Thesimplethings Fri 02-Aug-13 21:35:49

No! Don't do a free bar! Provide an arrival drink and a toast that is it.

Lizzabadger Fri 02-Aug-13 21:37:47

Don't do it.

ZZZenagain Fri 02-Aug-13 21:37:51

Is the venue very expensive?

stuckonsmallrock Fri 02-Aug-13 21:37:59

I got married in a barn & had the reception there too. My Mums friend made the top & skirt I wore (it cost £60 & half of that was on the silver trim I fell in love with). A friend DJ'ed for the price of petrol money & do you know what? It was the most magical day of my life. Friends & family were there, they are the important part. All this bollocks about matching chair covers, table decs, etc etc is irrelevant.

Save the money, put it into an account for DC's uni fund, first car, whatever. Spend it on your family, not the wedding industry. You wont regret it.

notanyanymore Fri 02-Aug-13 21:38:16

I think its totally up to you. Its not wrong of you to spend your savings on you and your dp getting married just because you have children, they are part of it to. But, if your not happy with it you should reign it in to a point where you are. Nothing should blight your families big day smile

vaticancameo Fri 02-Aug-13 21:38:21

I wouldn't. We got carried away with our wedding and spent loads. It was a lovely day, but that's it - a day. In the planning stages you forget how quickly one day goes by. I have since been to some "budget" weddings which were just as gorgeous as mine, and I really wish we'd done the same.

You don't need a free bar, bloody hell! Glass of fizz when people get there, provide wine on the tables if it's a sit-down meal, but that's it!

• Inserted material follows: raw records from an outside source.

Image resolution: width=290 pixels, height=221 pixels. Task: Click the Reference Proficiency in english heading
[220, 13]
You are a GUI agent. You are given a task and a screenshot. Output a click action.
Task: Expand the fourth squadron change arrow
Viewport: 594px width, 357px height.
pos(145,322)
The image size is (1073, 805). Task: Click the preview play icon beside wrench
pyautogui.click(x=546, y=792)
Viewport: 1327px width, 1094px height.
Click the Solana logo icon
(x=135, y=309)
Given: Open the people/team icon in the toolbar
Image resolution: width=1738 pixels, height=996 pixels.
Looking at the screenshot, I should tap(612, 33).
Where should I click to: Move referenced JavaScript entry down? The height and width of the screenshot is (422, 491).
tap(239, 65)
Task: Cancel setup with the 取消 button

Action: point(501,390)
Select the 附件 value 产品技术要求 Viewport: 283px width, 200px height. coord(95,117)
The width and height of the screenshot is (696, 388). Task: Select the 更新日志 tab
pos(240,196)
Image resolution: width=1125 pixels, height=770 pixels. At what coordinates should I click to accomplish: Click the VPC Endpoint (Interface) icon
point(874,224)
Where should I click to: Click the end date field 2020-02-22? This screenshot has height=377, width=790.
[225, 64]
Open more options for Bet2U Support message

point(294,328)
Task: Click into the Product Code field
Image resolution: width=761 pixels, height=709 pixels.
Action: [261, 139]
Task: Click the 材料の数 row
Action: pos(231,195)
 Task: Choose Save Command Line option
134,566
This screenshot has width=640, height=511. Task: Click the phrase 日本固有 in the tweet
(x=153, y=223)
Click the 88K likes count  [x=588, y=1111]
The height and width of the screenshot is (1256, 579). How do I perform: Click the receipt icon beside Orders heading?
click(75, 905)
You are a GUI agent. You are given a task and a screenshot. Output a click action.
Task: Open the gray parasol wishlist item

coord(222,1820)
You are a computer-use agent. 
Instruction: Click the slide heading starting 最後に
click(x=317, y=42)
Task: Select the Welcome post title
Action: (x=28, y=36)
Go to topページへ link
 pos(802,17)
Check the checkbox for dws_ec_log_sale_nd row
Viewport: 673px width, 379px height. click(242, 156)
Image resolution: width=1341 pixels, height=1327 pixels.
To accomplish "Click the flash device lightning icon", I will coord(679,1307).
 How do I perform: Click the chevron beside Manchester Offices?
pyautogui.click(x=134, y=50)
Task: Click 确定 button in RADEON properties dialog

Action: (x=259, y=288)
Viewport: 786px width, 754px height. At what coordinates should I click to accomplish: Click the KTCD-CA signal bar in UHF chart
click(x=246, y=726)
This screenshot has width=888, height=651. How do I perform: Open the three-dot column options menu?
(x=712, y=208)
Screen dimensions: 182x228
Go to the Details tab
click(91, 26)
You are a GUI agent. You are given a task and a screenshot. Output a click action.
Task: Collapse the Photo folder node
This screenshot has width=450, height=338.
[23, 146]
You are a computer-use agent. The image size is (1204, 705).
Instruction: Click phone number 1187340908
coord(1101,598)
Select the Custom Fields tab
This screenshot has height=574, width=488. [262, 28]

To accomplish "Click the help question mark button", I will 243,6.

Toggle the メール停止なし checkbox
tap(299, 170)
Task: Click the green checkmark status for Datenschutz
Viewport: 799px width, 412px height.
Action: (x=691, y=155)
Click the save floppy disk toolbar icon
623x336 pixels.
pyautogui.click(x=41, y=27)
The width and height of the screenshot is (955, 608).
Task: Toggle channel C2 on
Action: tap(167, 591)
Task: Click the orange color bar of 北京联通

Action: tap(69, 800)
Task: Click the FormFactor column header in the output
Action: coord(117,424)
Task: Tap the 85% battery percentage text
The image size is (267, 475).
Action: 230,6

violetwellies Fri 02-Aug-13 21:38:27

Another couple, registry office then beach party - bring your own picnic rug and booze.
Others hired a fish and chip van then did strawberries and cream.
One friend blew her budget on food and bubbly for the guests and pared down everything else, her FIL paid for a celidh band in his barn.

Expensive weddings are often just that, expensive. The best ones are often very low budget.